Des responsables militaires occidentaux et arabes se réuniront mercredi dans la capitale saoudienne pour faire le point sur la lutte contre les jihadistes du groupe Etat islamique (EI), a-t-on appris mardi de sources diplomatiques.

« Ce sera une évaluation générale de la situation actuelle et de ce qui doit être fait » dans la prochaine étape, a-t-elle ajouté.

Selon un autre diplomate, la réunion de Ryad donnera lieu à un « échange d’informations » et à plus de coordination et non pas à des prises de décisions.

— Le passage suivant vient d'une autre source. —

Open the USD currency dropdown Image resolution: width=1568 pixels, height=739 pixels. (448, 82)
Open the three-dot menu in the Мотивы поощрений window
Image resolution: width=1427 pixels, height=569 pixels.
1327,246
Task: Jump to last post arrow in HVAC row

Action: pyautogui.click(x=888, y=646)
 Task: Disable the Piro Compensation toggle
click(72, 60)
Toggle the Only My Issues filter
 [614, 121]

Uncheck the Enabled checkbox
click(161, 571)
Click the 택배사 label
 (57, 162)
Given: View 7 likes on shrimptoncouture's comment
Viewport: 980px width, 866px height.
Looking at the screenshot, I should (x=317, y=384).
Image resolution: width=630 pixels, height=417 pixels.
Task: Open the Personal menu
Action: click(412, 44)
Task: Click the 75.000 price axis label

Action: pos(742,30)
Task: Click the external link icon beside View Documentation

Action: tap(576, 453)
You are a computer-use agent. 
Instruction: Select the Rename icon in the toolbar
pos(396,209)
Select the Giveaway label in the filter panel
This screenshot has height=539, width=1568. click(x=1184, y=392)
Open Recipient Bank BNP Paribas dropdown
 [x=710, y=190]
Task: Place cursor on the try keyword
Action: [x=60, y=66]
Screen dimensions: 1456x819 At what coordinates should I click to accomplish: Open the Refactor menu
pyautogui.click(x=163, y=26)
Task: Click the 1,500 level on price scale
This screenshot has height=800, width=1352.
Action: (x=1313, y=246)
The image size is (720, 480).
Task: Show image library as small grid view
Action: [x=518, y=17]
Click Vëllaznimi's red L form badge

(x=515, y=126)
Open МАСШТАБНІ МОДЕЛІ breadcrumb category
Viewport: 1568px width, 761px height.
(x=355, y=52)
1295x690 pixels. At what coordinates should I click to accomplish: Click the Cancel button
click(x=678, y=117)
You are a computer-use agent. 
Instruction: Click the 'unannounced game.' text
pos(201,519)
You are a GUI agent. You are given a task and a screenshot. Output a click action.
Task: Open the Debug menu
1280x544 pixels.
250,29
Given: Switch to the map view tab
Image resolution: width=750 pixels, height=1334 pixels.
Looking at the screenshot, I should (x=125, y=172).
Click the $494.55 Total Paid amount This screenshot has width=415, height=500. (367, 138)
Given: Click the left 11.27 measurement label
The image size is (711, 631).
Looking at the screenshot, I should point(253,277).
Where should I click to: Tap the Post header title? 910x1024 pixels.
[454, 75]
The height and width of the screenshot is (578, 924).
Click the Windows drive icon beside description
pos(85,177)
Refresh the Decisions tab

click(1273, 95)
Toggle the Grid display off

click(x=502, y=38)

La tenue de cette réunion intervient au moment où l’EI, qui sévit en Syrie et en Irak, a multiplié ses atrocités en annonçant cette semaine la décapitation en Libye de 21 ressortissants égyptiens de confession chrétienne.

Les pays arabes membres de la coalition internationale anti-EI ont intensifié leurs frappes contre les jihadistes du groupe après l’exécution du pilote jordanien, brûlé vif, après l’avoir capturé fin décembre en Syrie.

Bahreïn a annoncé lundi le déploiement d’avions de combat en Jordanie, d’où les Emirats arabes unis ont repris le 10 février leurs raids contre les jihadistes pour prendre en cible, selon Abou Dhabi, des raffineries de pétrole contrôlées par l’EI. Ces raids avaient été suspendus après la capture du pilote jordanien.

L’Arabie saoudite, chef de file des monarchies du Golfe, participe depuis septembre aux frappes de la coalition anti-EI en Syrie.

Le Pentagone a annoncé en janvier le prochain déploiement d’un millier de militaires américains en Arabie saoudite, en Jordanie et au Qatar, avec pour mission de former les rebelles de l’opposition syrienne modérée.

L’Australie, la Belgique, la Grande-Bretagne, le Canada, le Danemark, la France et les Pays-Bas figurent parmi les pays occidentaux qui ont participé, aux côtés des Etats-Unis, à des frappes contre l’EI en Irak.

Pour sa part, l’Allemagne a annoncé en décembre l’envoi d’une centaine de militaires dans le nord de l’Irak pour former des peshmargas, ou combattants kurdes, engagés dans la guerre contre l’EI.